La situazione muta radicalmente laddove il vettore abbia provveduto sua sponte o su precisa direttiva del committente a sottoscrivere un contratto di assicurazione relativo al carico trasportato.
In tal caso, chi intenda ottenere il risarcimento dei danni subiti dovrà fornire all’assicuratore una serie di documenti che consentano di valutare la sussistenza dell’evento e ovviare alle relative conseguenze.
La completezza della documentazione si rivela spesso discriminante ai fini del riconoscimento del diritto al risarcimento, sovente negato in via bonaria, adducendo proprio carenze documentali.
Per cui, senza alcuna pretesa di compiutezza, e limitando l’indagine ai danni da trasporto su strada, il richiedente dovrà fornire, preliminarmente, prova dell’esistenza di una copertura assicurativa relativa alle merci, in corso di validità al verificarsi dell’evento dannoso, trasmettendo il relativo certificato di assicurazione.
La procedura di risarcimento postula, peraltro, l’esatta quantificazione del danno patito: a tal fine sono indispensabili la fattura commerciale, i documenti relativi al nolo corrisposto al vettore ed, eventualmente, il preventivo inerente le riparazioni da effettuare sulla merce, limitatamente all’ipotesi in cui il carico non sia andato completamente perduto.
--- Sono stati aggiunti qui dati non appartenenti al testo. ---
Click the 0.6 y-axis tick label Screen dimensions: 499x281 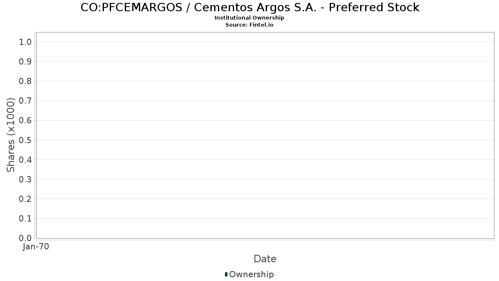[25, 121]
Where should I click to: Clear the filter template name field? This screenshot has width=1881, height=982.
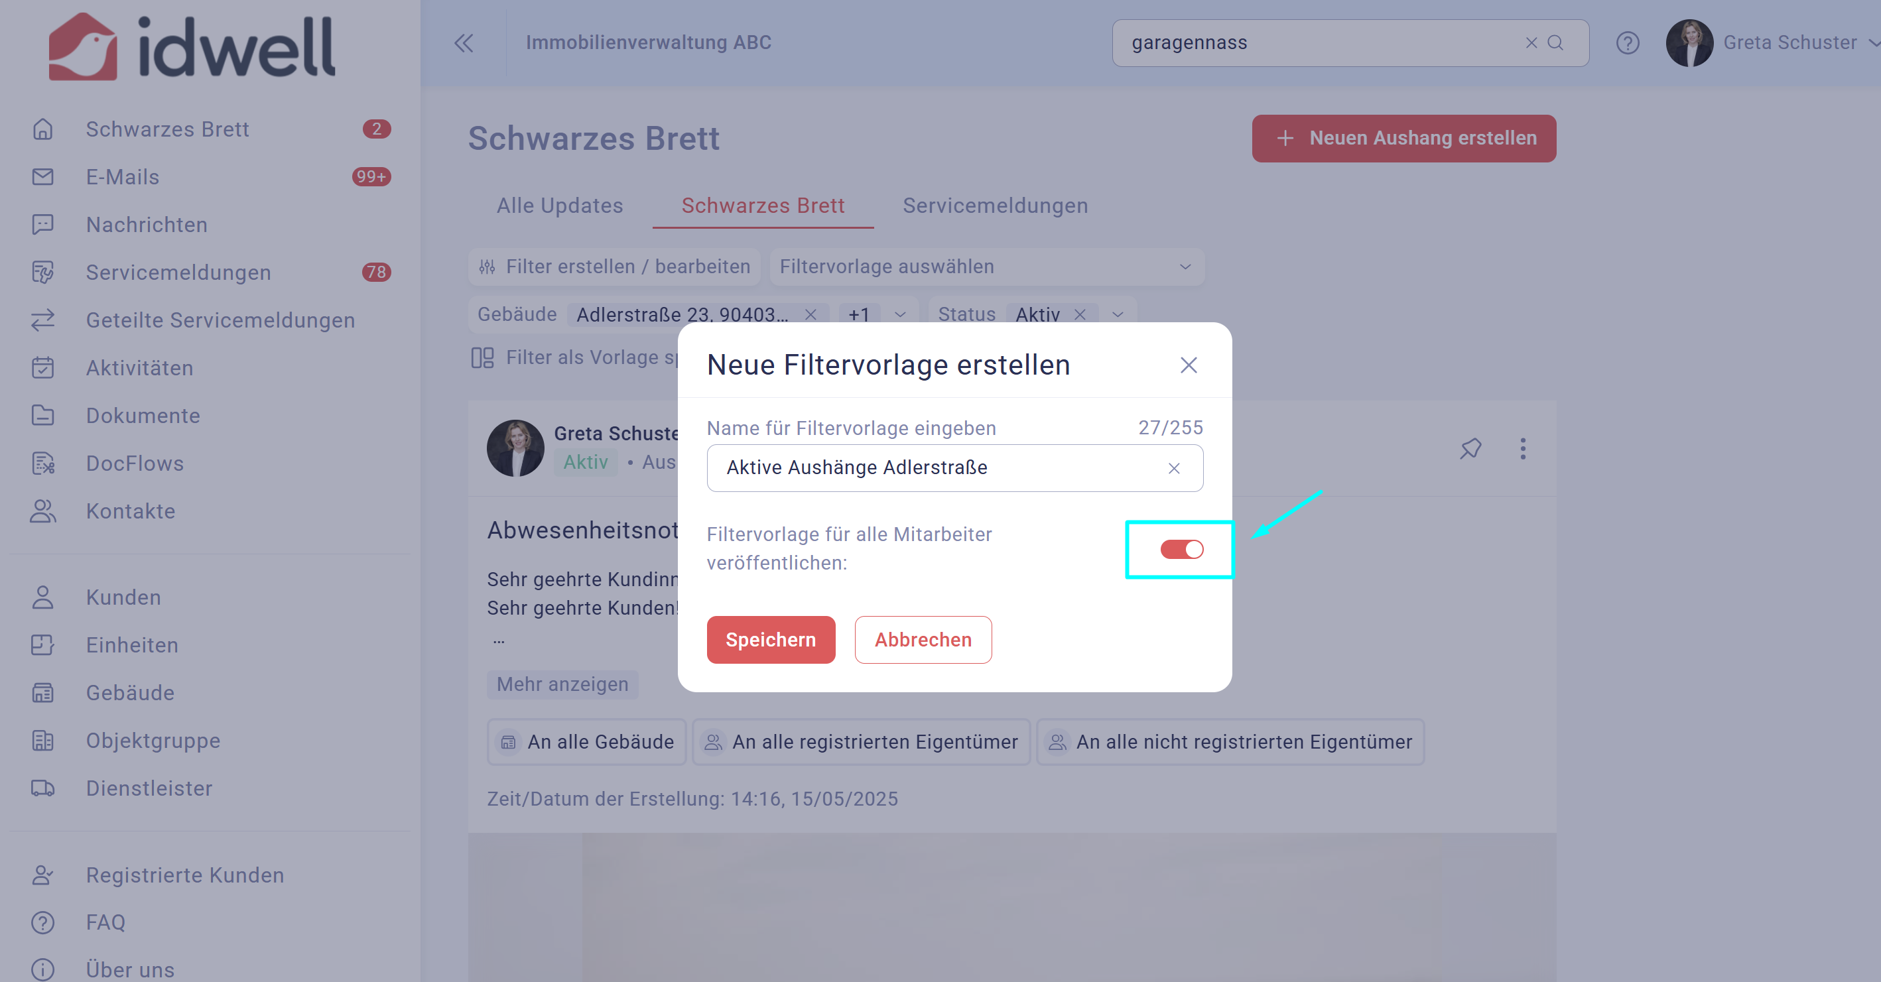pyautogui.click(x=1173, y=468)
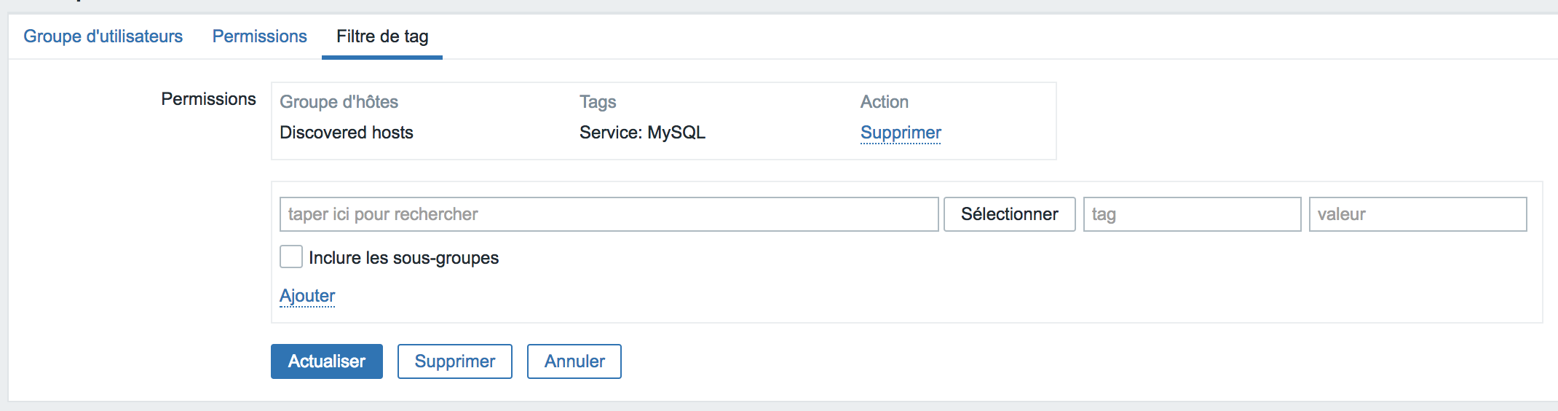The image size is (1558, 411).
Task: Click the Permissions field label
Action: (208, 99)
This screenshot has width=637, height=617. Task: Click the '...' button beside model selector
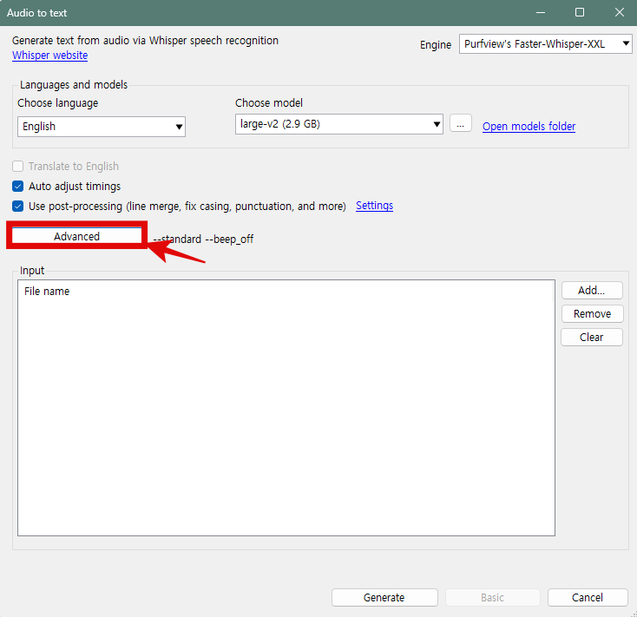point(461,125)

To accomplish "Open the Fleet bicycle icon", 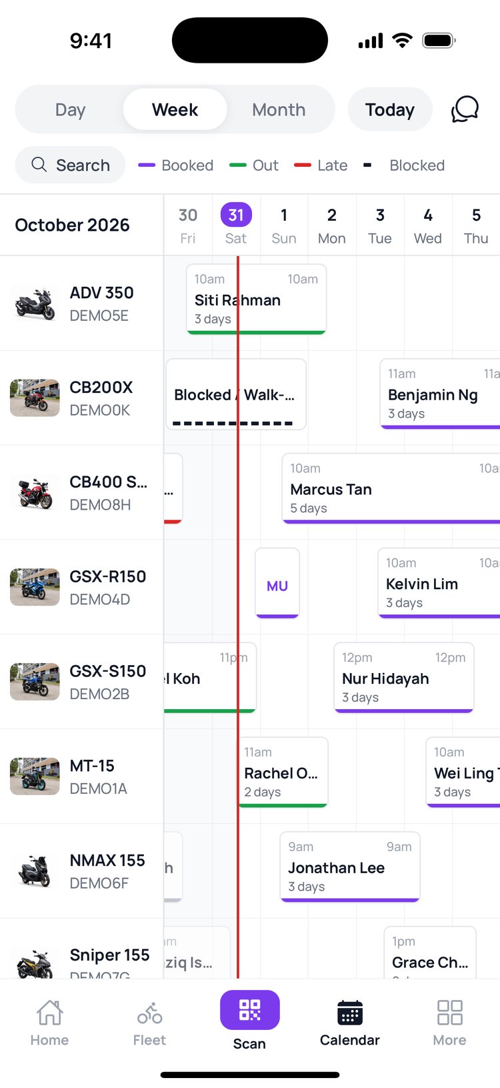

E’ inoltre necessario porre a conoscenza del vettore quanto occorso formulando espresse riserve o reclami che consentano di individuare il danno prodottosi, con contestuale invito ad effettuare, in contraddittorio con i tecnici assicurativi, una perizia sulle merci danneggiate. A tal fine occorre apporre le predette riserve direttamente sui documenti che accompagnano le merci in viaggio. Nel caso non sia possibile adempiere immediatamente a simile onere, un reclamo scritto inviato tempestivamente all’indirizzo del vettore sarà sufficiente allo scopo di renderlo edotto in ordine al sinistro.
A corredo dell’istanza, potrebbe rivelarsi utile trasmettere ulteriore documentazione, che varia al mutare dell’evento dannoso: a titolo meramente esemplificativo possono citarsi il certificato di avaria o la dichiarazione di mancata consegna, qualora la merce sia andata integralmente perduta.
Nell’ipotesi in cui, nonostante quanto innanzi, le possibilità di composizione stragiudiziale si rivelino precluse, non resta che percorrere, laddove sia rinvenibile una seria aspettativa in ordine al ristoro del danno da trasporto, le consuete vie giudiziali.